歌舞伎と革命ロシア 一九二八年左団次一座訪ソ公演と日露演劇交流
二代目市川左團次(1880-1940)らによって、歌舞伎の海外公演が初めて実現したのが、スターリン政権下のソ連(1928年)であったことはあまり知られていない。本書は、この奇妙というべきほかない異文化交流の内実を解き明かそうとするものだ。
本書の原点というべきは、早稲田大学演劇博物館に所蔵されていた野崎韶夫資料である。
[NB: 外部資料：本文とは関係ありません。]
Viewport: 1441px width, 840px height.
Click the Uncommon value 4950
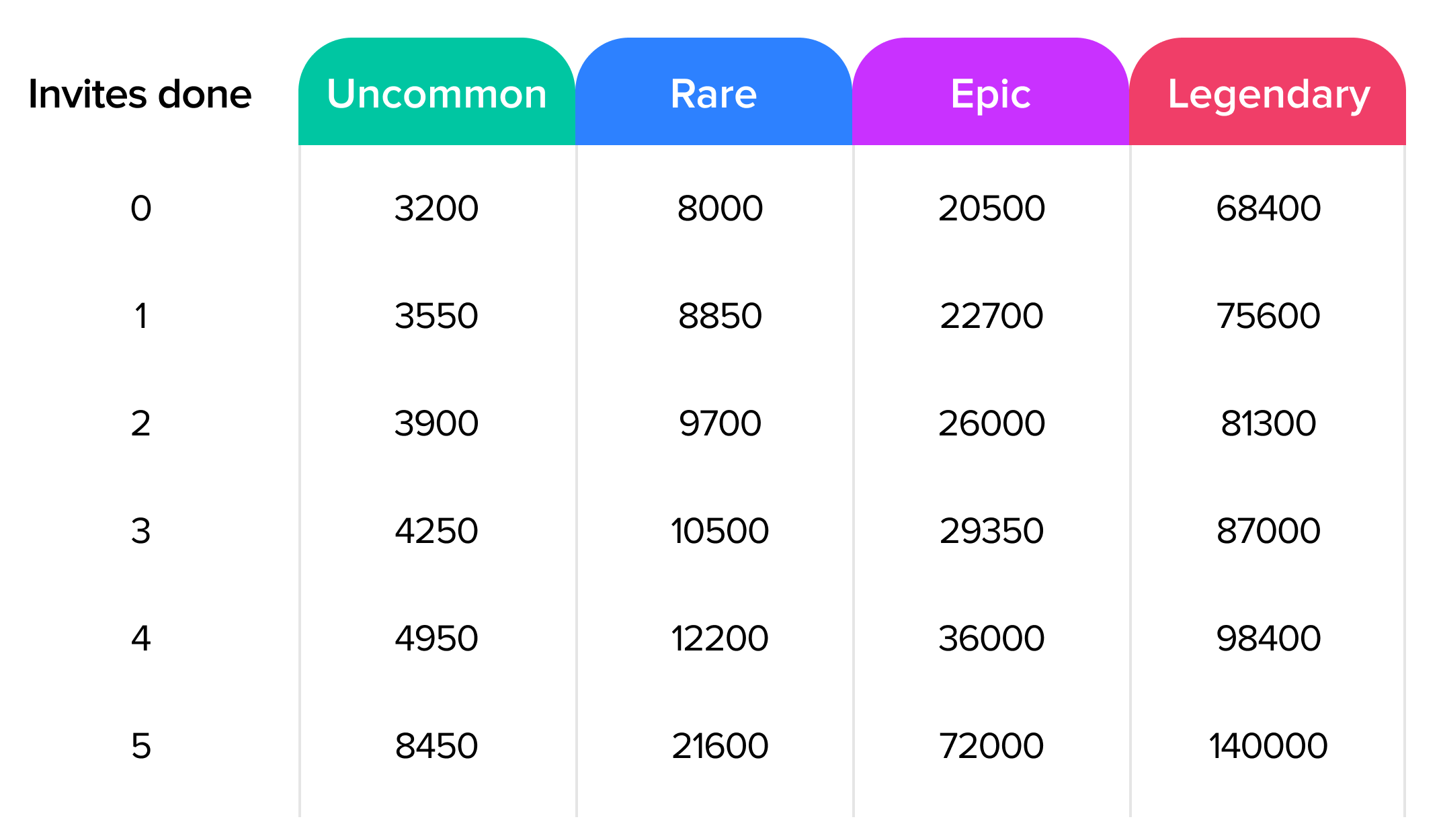(436, 638)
野崎韶夫(1906-1995)は、ロシア演劇研究者として定年まで早稲田大学に勤務。1928年から32年にかけて、ソ連に留学していた。左團次のソビエト公演についても、記事や写真が丁寧に保存されている。
「貼込帳」と呼ばれるこのスクラップ・ブックに含まれる新聞・雑誌評は、本研究の中心的役割を果たした若手研究者たちによって分析・検討され、とくに重要なものは一部が本書の第3章に翻訳されている。上記資料をもとに、歌舞伎ソビエト公演を読み解くための論考が第1章に、そして分脈としての日露舞台芸術交流を扱った論考が第2章に、それぞれ4編ずつ収録。全体として、とても重厚な書物に仕上がった。
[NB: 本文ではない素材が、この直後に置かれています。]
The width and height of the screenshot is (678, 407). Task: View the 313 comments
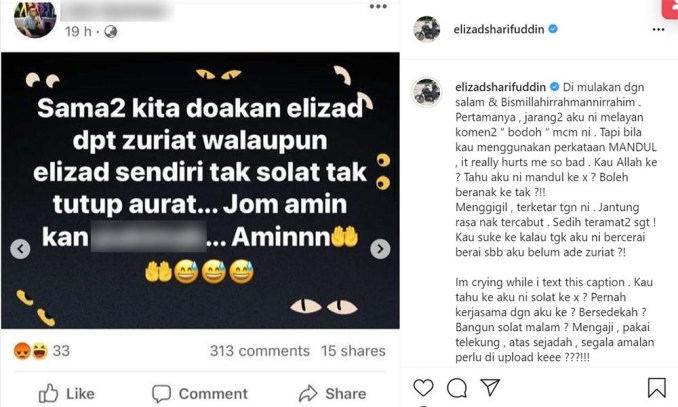pyautogui.click(x=259, y=351)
本書は、上田洋子の「あとがき」にもあるように、早稲田大学演劇映像学連携研究拠点における公募研究などを通じた共同研究の成果でもある。まだ専任の職をもたない若手研究者たちが結集し、野崎の遺した厖大な資料を前に方法論を定めて研究会で議論を重ね、歌舞伎研究者や国外の研究者の協力を得ながら、こうして一冊の本が完成したというモデルケースは、人文学における他分野の研究者の励みともなるのではないか。
ところで、一昨年の日露首脳会談を受けて、本年5月より「ロシアにおける日本年」がはじまった。訪ソ歌舞伎公演からは90年目という今年、9月9日から15日までモスソビエト劇場(モスクワ)、9月19日から22日までボリショイドラマ劇場(サンクトペテルブルク)にて「近松座」による訪露公演が行われることになっている。ロシアでの歌舞伎公演は通算で5回目に当たるが、今回は90年前と同じ2都市で、近松門左衛門の『傾城反魂香』と『吉野山』が上演される。団長を務める松竹の迫本淳一社長の母方の祖父に当たるのが、本書で言及される訪ソ公演の団長であった城戸四郎である。